Perhaps the most important thing, Murphy says, is maintaining interest in whatever safety measures you choose to take.
"People are very interested in doing Firewise stuff for two years following the big one," Murphy says. "Come year three, there's no desire — the priorities, the interest is gone."
Murphy also suggests that prescribed burning needs to be happening on a larger scale, rather than amounting to removing a postage stamp from a football field. But there's little incentive for agencies to risk prescribed burns unless they're absolutely certain conditions are perfect.
Among the many factors to consider with a prescribed burn are air quality standards that restrict the amount of smoke that can be intentionally released into the air.
"So now that limits my burning days to three or four days a year, when I have an unstable atmospheric condition to pump the smoke out of here," Murphy says. "Our whole paradigm's gotta shift."
He suggests one solution could be purchasing and providing air purifiers for the most at-risk populations to prevent serious health impacts and to allow larger burns.
"We do need to deal with some smoke impacts from prescribed fire to avoid greater smoke impacts from events like we're dealing with now," Wildland Fire Liaison Lebovitz agrees.
Because even if controlled burns took out 5,000 acres or 10,000 acres, they still wouldn't compare to the 400,000 acres burned in Central Washington last month, Murphy says.
And for now, the hard truth is that massive fires are likely to continue happening, professor Bailey says.
"I don't think there's a future without fire and smoke, and as a matter of fact I think we'll have more of this," Bailey says. "For me, it's clear the choice is to manage our fuels. ... Because the areas that burned this year will burn again." ♦
Sue Kuehl Pederson is the Republican challenger to incumbent Democrat Hilary Franz in the race for Commissioner of Public Lands.
Kuehl Pederson, who retired as the power manager at Grays Harbor Public Utility District in 2007, has also managed fisheries and natural resources, and worked as an environmental analyst and power analyst, among other jobs.
Kuehl Pederson says she thinks the fire problem is only getting worse.
"It's an emergency, it deserves an emergency approach," Kuehl Pederson says. "I don't want to just hire more people at DNR, I want to make jobs for people who are interested in helping clean out the forests, clean up the brush, and do a little logging.

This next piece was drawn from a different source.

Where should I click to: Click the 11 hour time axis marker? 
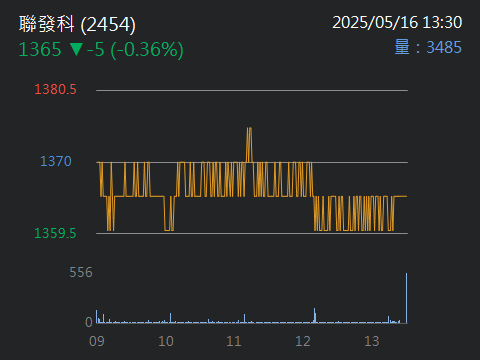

I think we need clear-cuts, we need some spaces again in our forests to slow the fires."
Kuehl Pederson questions why a proposal to provide hundreds of millions of dollars in bonds to DNR wasn't promoted last year, and questions how firefighting is paid for in the state.
"If all the landowners are not preventing or taking measures to prevent fires, then isn't that a bit unfair for the taxpayer?" Kuehl Pederson asks. "I want to make sure that firefighting costs are fair to our citizens."

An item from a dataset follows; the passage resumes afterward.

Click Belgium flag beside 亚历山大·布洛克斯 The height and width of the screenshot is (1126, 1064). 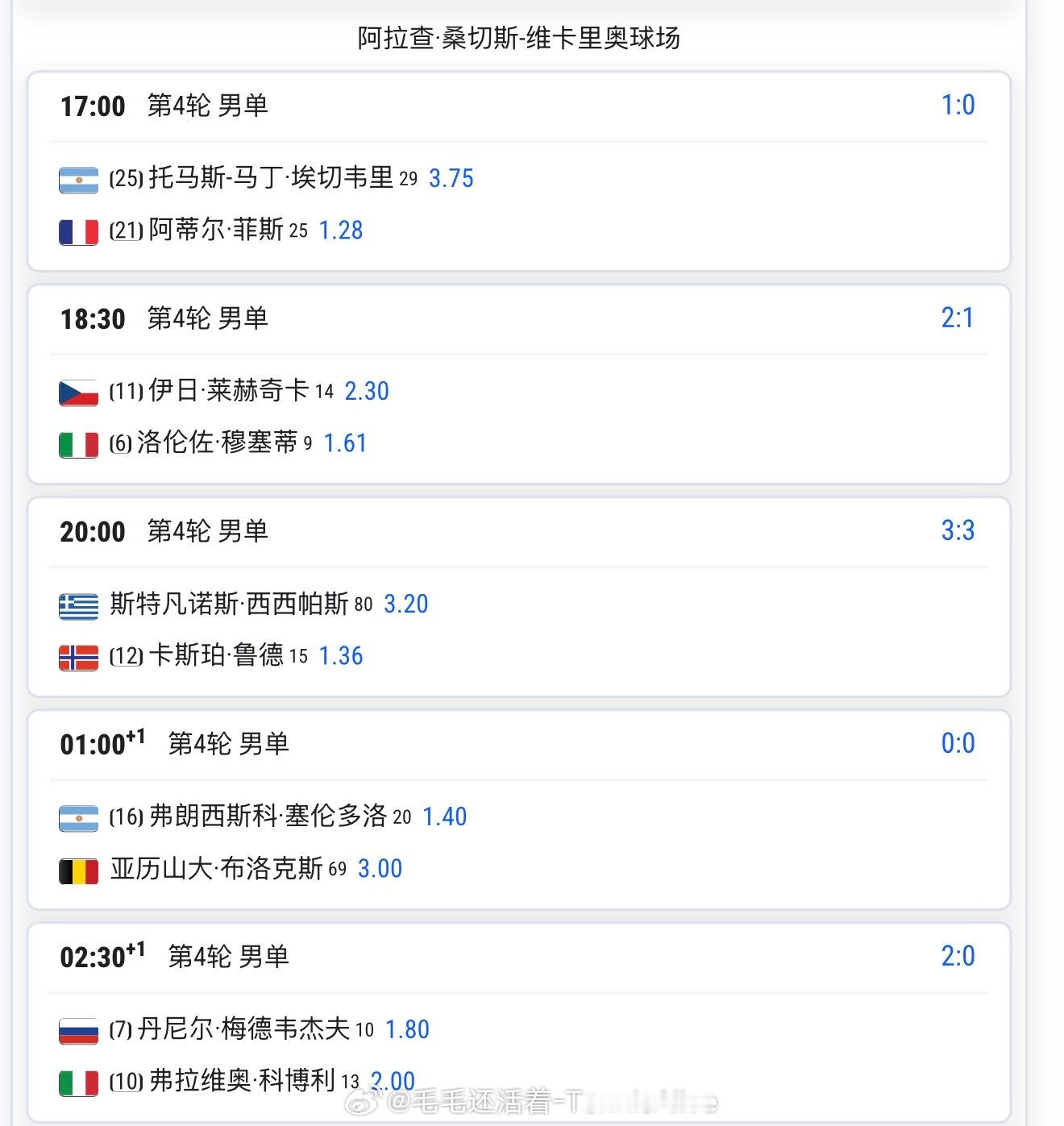[x=78, y=870]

Franz, meanwhile, practiced as an environmental attorney and also served on the Bainbridge City Council and as the director of the sustainable growth nonprofit Futurewise before being elected as public lands commissioner in 2016. She regularly calls for investment in fire prevention to save money on fire suppression in the long run and made the largest budget ask in agency history in 2018 when she asked for $55 million. That's a fraction of the $153 million a year the state is now spending on average to fight fires, she says.
"The question is if we're going to pay to react in the face of smoke and flame to put the fires out," Franz says, "or pay to be proactive, pay to make our communities and forests more resilient."